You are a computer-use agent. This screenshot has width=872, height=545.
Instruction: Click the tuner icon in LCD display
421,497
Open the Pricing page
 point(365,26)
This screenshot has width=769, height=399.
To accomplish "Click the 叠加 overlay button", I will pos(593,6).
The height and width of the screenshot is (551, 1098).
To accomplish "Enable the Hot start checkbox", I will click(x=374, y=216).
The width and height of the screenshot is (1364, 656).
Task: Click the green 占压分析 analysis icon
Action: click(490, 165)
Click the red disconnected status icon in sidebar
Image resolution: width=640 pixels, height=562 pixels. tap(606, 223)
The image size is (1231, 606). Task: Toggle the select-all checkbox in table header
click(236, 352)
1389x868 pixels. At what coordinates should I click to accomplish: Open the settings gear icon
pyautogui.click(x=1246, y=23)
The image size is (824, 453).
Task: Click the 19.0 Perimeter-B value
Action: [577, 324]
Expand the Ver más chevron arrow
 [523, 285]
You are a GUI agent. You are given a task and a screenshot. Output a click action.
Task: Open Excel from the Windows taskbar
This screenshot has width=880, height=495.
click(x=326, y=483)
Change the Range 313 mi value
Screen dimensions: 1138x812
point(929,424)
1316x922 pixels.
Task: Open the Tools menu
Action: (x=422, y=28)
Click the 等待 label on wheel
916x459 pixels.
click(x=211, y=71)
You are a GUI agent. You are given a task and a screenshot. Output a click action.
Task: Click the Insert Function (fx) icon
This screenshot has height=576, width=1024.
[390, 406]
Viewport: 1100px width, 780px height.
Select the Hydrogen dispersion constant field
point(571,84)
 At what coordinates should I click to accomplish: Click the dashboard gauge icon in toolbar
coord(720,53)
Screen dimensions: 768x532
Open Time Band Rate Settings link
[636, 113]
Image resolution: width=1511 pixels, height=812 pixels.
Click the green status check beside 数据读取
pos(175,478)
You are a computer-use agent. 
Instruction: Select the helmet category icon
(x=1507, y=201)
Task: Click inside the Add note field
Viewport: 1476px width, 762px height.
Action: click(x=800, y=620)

● ● ●

Work to be completed => Each record should be repeated in full, exactly as it is written.

Output of the exercise =>
You are a computer-use agent. This screenshot has width=872, height=545.
Instruction: Click the tuner icon in LCD display
421,497
Open the Pricing page
 point(365,26)
This screenshot has width=769, height=399.
To accomplish "Click the 叠加 overlay button", I will pos(593,6).
The height and width of the screenshot is (551, 1098).
To accomplish "Enable the Hot start checkbox", I will click(x=374, y=216).
The width and height of the screenshot is (1364, 656).
Task: Click the green 占压分析 analysis icon
Action: click(490, 165)
Click the red disconnected status icon in sidebar
Image resolution: width=640 pixels, height=562 pixels. tap(606, 223)
The image size is (1231, 606). Task: Toggle the select-all checkbox in table header
click(236, 352)
1389x868 pixels. At what coordinates should I click to accomplish: Open the settings gear icon
pyautogui.click(x=1246, y=23)
The image size is (824, 453).
Task: Click the 19.0 Perimeter-B value
Action: [577, 324]
Expand the Ver más chevron arrow
 [523, 285]
You are a GUI agent. You are given a task and a screenshot. Output a click action.
Task: Open Excel from the Windows taskbar
This screenshot has width=880, height=495.
click(x=326, y=483)
Change the Range 313 mi value
Screen dimensions: 1138x812
point(929,424)
1316x922 pixels.
Task: Open the Tools menu
Action: (x=422, y=28)
Click the 等待 label on wheel
916x459 pixels.
click(x=211, y=71)
You are a GUI agent. You are given a task and a screenshot. Output a click action.
Task: Click the Insert Function (fx) icon
This screenshot has height=576, width=1024.
[390, 406]
Viewport: 1100px width, 780px height.
Select the Hydrogen dispersion constant field
point(571,84)
 At what coordinates should I click to accomplish: Click the dashboard gauge icon in toolbar
coord(720,53)
Screen dimensions: 768x532
Open Time Band Rate Settings link
[636, 113]
Image resolution: width=1511 pixels, height=812 pixels.
Click the green status check beside 数据读取
pos(175,478)
You are a computer-use agent. 
Instruction: Select the helmet category icon
(x=1507, y=201)
Task: Click inside the Add note field
Viewport: 1476px width, 762px height.
Action: click(x=800, y=620)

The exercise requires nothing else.